What this would mean is that developers that use Grok place this in their own buildout.cfg, and we maintain the list of versions under that URL. When a new release of Grok happens, we create a new URL and ask people who want to upgrade to update their buildout.cfg to reuse that:

extends = http://grok.zope.org/releases/grok-0.12.cfg

That should be the only modification they need to make if they didn't hardcode any dependencies in their setup.py. And if they want to override a version number they can still do so in their own versions section, so we retain flexibility.

This is likely the approach we are going to use in the near future. It's pretty good, but not ideal, so I'm going to go into some of the drawbacks of this next.

For one, this doesn't work in locations you don't have internet access, such as on a train. Now this problem exists for egg downloads as well, but in typical buildout setups, you'd have a lot of eggs available in your home directory available that you downloaded previously, so there's a good chance you can still create a new Grok project even while you're on a laptop in the train.

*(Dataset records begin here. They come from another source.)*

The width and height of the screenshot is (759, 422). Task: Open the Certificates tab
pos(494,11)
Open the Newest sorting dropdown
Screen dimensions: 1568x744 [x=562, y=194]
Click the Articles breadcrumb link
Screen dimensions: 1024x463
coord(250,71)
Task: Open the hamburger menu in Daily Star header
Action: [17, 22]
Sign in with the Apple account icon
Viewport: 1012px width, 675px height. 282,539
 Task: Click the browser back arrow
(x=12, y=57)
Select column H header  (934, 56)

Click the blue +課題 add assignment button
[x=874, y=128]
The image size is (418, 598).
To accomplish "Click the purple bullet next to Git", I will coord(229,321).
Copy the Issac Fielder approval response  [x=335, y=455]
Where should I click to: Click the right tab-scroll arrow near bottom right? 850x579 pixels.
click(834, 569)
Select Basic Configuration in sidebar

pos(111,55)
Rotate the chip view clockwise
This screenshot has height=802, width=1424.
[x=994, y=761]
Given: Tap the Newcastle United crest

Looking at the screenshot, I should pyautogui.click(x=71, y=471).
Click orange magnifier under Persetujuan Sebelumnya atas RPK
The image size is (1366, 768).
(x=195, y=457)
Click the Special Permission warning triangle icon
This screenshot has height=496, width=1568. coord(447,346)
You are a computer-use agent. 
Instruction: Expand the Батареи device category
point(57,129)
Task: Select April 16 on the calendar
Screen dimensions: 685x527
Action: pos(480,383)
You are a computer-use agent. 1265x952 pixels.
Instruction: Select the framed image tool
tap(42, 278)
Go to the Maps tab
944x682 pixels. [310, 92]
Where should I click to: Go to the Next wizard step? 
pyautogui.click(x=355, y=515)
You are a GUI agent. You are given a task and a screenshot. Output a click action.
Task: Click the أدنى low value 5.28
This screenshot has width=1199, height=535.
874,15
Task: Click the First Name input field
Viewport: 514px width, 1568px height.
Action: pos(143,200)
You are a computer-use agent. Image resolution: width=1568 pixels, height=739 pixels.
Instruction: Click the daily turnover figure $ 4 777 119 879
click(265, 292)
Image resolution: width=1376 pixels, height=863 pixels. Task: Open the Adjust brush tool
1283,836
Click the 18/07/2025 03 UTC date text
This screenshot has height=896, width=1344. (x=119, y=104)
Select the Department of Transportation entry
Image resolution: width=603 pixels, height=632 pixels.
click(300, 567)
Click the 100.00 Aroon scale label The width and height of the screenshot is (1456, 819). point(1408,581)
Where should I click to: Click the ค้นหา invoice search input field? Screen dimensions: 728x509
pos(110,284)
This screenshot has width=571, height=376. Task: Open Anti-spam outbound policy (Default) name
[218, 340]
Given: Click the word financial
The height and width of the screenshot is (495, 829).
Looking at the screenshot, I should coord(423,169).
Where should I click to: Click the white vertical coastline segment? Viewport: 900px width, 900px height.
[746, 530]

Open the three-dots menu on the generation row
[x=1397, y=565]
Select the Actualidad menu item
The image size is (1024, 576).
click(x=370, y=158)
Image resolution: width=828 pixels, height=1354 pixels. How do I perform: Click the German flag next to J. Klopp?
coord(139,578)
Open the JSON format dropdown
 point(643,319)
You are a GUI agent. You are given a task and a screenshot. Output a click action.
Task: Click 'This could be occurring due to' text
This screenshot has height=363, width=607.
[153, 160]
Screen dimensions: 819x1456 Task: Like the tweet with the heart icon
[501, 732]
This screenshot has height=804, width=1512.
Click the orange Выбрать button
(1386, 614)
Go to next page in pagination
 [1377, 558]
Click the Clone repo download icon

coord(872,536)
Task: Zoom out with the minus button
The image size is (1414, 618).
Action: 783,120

Another problem is that the release managers of Grok will have to deal with two release artifacts instead of one: besides the usual, easy, automatic package upload using python setup.py sdist upload whichg places the new version on the cheeseshop, we will now also need to maintain a list of dependencies somewhere and create a new URL whenever we release Grok. We also need to communicate this new URL to our userbase, and this is different from the usual Python dependency mechanism, which is defined in setup.py. This isn't a major problem, but it makes the release process more cumbersome nonetheless so it's less than ideal.

There is another potential drawback to this approach. Dependency relationships form a tree. Grok may depend on zope.component, which in turn depends on zope.interface. In order to pin down the version for zope.interface, we would need to do this inside Grok. This it not a big problem for such a small dependency, but when frameworks start to depend on frameworks it will start to be cumbersome to create a unified list of dependencies. This may sound theoretical, but in the Zope world it's common to have frameworks that depend on frameworks: Plone depends on CMF which depends on Zope, for instance. If someone were to write a CMS in Grok, they would need to maintain and publish their own list of version requirements for that CMS, which would include the entire list for Grok. It'd be nicer if they could just say: here's my list, and for the rest, please reuse Grok's list.

I think many of these problems could be resolved if we could specify this list in a package's setup.py instead of on a URL. A package would have an optional extra section in their setup.py besides install_requires, perhaps something like install_recommends. This section would contain version number recommendations that have been known to work with this package. Tools like buildout could then choose to make use of this information, but the developer is also free to ignore it. This would solve our "URLs cannot be accessed on a train" problem. It would allow us to do simple release management again with a single release artifact: all the information will be available in the egg instead of on a separate URL. It would also open the door for smart tools which can combine version recommendations from various packages into a longer list.

Jim Fulton, creator of zc.buildout, told me that I'd need to convince the distutils-sig for the need for a install_recommends section first, and wished me luck. So I hope I can get some of the distutils people to read this blog entry. :)

Update: I've just made an install_recommends proposal to the distutils-sig.